PROBLEM REQUIREMENTS: Copy the material without changes, beginning at the line that contains "Task: Open help with the question mark icon" and stopping after the line that contains "I will 519,287.".

(Extracted records)
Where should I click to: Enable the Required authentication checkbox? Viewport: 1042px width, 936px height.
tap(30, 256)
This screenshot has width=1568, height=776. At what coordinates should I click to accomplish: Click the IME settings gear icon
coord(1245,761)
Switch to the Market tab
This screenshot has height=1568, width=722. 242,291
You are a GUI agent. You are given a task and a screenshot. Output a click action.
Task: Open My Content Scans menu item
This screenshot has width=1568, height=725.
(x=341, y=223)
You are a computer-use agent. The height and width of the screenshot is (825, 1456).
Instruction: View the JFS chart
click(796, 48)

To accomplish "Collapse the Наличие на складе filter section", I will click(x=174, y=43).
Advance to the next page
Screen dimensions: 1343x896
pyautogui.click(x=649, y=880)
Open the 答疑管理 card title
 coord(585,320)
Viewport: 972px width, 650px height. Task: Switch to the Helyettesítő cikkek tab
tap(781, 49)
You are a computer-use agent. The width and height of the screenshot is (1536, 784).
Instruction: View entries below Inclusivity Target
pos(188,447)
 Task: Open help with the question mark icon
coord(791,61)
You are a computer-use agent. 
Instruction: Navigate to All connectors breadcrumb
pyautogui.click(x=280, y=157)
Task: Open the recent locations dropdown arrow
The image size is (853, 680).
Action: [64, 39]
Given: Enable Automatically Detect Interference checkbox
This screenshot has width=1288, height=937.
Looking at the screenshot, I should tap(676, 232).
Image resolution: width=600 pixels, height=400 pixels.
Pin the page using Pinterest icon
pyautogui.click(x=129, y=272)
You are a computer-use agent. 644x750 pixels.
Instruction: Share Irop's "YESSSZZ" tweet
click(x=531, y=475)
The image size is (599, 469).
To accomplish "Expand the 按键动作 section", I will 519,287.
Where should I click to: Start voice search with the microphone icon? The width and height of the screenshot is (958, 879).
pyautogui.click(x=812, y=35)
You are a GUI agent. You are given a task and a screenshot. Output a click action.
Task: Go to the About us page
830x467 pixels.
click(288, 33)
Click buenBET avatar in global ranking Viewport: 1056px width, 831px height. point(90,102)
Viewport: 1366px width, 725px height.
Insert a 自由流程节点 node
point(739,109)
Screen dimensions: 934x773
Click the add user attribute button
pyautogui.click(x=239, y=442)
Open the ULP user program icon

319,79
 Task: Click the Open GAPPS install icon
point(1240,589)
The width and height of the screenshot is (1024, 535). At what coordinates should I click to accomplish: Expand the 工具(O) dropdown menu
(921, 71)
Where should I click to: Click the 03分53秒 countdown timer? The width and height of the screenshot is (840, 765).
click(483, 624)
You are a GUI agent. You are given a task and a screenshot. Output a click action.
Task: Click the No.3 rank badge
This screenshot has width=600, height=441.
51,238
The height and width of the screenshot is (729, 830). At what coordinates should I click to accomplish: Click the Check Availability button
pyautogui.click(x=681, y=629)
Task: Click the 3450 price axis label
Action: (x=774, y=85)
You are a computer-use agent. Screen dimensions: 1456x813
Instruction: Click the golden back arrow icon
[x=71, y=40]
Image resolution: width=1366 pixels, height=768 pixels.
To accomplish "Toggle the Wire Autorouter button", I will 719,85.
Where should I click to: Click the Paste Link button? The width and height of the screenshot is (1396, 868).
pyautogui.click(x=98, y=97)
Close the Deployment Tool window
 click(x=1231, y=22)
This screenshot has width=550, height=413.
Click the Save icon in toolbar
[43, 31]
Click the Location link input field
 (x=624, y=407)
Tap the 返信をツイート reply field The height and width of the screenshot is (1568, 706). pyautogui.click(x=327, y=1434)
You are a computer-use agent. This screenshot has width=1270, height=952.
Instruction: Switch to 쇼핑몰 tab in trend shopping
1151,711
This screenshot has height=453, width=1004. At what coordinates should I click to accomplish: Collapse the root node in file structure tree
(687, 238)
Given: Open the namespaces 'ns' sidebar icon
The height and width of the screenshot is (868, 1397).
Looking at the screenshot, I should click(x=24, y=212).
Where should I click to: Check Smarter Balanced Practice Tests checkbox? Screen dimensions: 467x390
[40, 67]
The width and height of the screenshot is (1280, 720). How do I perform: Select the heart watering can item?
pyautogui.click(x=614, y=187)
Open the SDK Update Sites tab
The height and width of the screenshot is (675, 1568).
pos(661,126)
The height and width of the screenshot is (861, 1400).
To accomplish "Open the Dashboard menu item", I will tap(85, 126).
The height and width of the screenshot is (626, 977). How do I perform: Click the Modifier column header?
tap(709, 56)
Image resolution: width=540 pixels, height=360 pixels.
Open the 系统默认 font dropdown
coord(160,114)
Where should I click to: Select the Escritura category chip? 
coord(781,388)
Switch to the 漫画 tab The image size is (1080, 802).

SOLUTION:
 Task: Open help with the question mark icon
coord(791,61)
You are a computer-use agent. 
Instruction: Navigate to All connectors breadcrumb
pyautogui.click(x=280, y=157)
Task: Open the recent locations dropdown arrow
The image size is (853, 680).
Action: [64, 39]
Given: Enable Automatically Detect Interference checkbox
This screenshot has width=1288, height=937.
Looking at the screenshot, I should tap(676, 232).
Image resolution: width=600 pixels, height=400 pixels.
Pin the page using Pinterest icon
pyautogui.click(x=129, y=272)
You are a computer-use agent. 644x750 pixels.
Instruction: Share Irop's "YESSSZZ" tweet
click(x=531, y=475)
The image size is (599, 469).
To accomplish "Expand the 按键动作 section", I will 519,287.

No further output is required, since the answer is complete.